Che dire? In un sistema così globalizzato il web, almeno, ci permette di fruire di notizie, quando non palesemente false e/o inventate, fino a poco tempo fa destinate a restare nel dimenticatoio. Il sacro graal dello spazio senza confini ci ha concesso la conoscenza. La mordacchia, in parte, almeno su di un piano virtuale, è stata eliminata.

In realtà, il “sistema ingiustizia” è, nel suo costante divenire, un sistema assai complesso. Riducendolo a due componenti fondamentali, e per esemplificare al massimo, avremmo sempre un “chi” propone e crea e un “chi” valida. In questo contesto, l’individuazione di concrete responsabilità si disperderà in infinite declinazioni del sistema stesso. Per dirla con una espressione abusatissima, la “società globale” globalizza le nefande ingiustizie e, contemporaneamente, le valida.

Esempi? Tantissimi. Non è una novità affermare che i “validatori” delle ingiustizie (massima espressione delle faccende poco giuste), per poter svolgere un compito così delicato devono essere necessariamente antropologicamente pazzi. Essere e non divenire. Il diventare pazzi renderebbe ancora più scellerato (e ingiusto) il “validatore” di turno.

Il teoricamente “giusto” si scontra con una evoluzione incontrollabile che, per potersi autoproclamare corretta, necessita di approvazione su scala, per l’appunto, globale. Perfino uno come Rawls, ne sono convinto, rivedrebbe i suoi studi sulla “giustizia” non potendo nemmeno per un istante ipotizzare l’attuale evoluzione: la pur corretta e propugnata uguaglianza iniziale (paradigma fondante dell’accettazione di un unico principio di giustezza) sarebbe destinata a dichiarare fallimento. La “graziosa” e apparentemente democratica concessione di una diffusa conoscenza soltanto didascalica è espressione di una cultura fasulla, figlia degenerata di un accesso senza filtri.

Google e piattaforme simili ci hanno fatto diventare tutti esperti di tutto e di qualunque cosa.

Ci basti, per un solo istante, riflettere intorno alle (ancora troppo ovattate) apparizioni, su scala planetaria, delle c.d. blockchain (in italiano, catena di blocco) nel “democratico e giusto “ mondo del Web. WWW è, in realtà, l’espressione di una modernità che tutto può e tutto concede e che ha finito col dar corpo ad una struttura (o piattaforma che dir si voglia) dotata di immutabilità. Altro e temibile dogma da cui fuggire a gambe levate.
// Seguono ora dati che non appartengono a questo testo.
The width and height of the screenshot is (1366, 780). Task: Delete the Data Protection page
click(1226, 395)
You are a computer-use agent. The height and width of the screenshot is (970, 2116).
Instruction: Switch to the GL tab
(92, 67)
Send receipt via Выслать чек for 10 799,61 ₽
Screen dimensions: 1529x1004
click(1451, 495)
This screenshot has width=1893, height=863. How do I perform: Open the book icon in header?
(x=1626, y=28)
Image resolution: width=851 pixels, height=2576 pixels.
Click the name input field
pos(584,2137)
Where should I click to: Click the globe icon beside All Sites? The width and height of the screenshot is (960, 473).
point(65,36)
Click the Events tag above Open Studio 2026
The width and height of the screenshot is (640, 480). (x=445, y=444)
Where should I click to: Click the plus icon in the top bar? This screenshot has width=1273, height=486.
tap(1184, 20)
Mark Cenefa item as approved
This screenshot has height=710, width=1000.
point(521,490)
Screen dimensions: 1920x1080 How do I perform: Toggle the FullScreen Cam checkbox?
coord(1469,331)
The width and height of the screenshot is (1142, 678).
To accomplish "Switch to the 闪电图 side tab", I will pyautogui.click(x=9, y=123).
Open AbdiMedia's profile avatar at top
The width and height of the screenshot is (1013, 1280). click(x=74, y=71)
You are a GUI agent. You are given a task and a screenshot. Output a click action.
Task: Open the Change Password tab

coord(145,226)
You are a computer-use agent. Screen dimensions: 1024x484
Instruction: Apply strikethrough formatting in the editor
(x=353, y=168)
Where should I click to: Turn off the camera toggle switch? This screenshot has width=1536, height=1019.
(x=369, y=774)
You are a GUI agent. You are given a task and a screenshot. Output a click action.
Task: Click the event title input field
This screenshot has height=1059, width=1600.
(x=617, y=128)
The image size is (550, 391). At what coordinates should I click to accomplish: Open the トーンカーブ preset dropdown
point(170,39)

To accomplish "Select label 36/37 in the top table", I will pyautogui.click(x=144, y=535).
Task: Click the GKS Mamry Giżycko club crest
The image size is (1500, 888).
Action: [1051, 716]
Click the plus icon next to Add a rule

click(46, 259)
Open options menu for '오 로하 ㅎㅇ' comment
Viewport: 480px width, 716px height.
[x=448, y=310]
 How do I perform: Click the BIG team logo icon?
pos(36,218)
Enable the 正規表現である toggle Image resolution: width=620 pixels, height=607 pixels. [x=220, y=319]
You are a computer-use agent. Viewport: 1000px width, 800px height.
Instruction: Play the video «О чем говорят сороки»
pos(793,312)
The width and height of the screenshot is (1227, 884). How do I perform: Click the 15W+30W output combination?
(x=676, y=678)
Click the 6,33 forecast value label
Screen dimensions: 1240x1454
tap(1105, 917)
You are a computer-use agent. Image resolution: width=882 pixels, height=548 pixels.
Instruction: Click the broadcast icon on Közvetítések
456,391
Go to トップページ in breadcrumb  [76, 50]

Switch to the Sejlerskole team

La formula della giustezza, qui, la si rinviene nella possibilità (evoluzione immancabile) dell’accesso indiscriminato. Una sub-specie di partecipazione mondiale senza filtri. Sarà vero? Mi permetto di dubitarne. La vera ingiustiza opera al di fuori di ciò che appare. I “validatori” che semplicemente appaiono, sono soltanto servi sciocchi di un sistema ingiustizia che, prima o poi, li fagociterà per restituirceli, ignudi, deprivati dell’antico potere.

La credulità diffusa del “tutto va bene” è la madre di tutte le ingiustizie.